[Opening The data section]

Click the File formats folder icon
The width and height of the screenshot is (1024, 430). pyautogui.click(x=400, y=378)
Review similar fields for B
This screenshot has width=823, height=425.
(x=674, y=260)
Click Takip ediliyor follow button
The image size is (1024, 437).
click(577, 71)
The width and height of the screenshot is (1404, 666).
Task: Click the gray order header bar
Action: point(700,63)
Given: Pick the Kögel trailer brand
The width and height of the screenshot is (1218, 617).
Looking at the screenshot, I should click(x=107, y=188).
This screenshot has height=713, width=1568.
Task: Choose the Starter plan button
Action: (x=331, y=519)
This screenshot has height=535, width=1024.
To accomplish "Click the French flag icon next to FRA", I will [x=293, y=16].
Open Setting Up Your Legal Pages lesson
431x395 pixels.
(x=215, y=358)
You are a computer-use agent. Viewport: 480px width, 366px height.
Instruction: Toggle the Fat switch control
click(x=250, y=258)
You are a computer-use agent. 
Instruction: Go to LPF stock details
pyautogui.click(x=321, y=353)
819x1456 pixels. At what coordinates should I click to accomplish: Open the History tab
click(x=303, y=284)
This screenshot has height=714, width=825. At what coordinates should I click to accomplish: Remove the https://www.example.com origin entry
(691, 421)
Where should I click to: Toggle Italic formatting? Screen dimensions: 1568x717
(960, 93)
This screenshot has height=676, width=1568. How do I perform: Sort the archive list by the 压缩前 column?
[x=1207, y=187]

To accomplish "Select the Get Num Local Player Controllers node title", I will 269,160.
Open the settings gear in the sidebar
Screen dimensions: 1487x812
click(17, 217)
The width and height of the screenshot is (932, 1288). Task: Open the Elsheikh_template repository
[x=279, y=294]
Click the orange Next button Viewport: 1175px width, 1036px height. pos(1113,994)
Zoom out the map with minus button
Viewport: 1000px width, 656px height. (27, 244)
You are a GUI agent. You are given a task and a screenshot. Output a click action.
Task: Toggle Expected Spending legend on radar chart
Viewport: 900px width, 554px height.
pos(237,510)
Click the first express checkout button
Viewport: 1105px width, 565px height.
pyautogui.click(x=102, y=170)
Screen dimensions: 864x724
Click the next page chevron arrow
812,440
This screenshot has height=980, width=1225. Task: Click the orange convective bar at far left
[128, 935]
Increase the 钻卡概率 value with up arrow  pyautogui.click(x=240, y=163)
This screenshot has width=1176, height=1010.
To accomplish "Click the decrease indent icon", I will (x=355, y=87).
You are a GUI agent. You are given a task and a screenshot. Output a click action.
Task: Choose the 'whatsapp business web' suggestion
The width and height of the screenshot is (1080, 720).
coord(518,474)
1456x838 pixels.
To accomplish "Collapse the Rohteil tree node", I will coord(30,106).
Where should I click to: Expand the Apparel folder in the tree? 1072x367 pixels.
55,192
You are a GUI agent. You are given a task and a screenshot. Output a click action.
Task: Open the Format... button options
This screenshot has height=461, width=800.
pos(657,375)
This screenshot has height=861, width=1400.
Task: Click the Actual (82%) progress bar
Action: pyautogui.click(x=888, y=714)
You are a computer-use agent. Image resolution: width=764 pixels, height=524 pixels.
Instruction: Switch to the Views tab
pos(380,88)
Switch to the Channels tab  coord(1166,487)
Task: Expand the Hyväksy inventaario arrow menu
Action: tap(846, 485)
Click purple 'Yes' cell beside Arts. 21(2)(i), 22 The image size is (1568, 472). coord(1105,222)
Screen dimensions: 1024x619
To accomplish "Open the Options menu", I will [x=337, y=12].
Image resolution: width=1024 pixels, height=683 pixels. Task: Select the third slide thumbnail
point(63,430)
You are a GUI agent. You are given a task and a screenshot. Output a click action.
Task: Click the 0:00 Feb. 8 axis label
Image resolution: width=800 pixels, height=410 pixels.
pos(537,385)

[Closing The data section]

Task objective: Wherever the string "computer" shows up in a line of the records, count that line once. Report the total alone.

Answer box: 3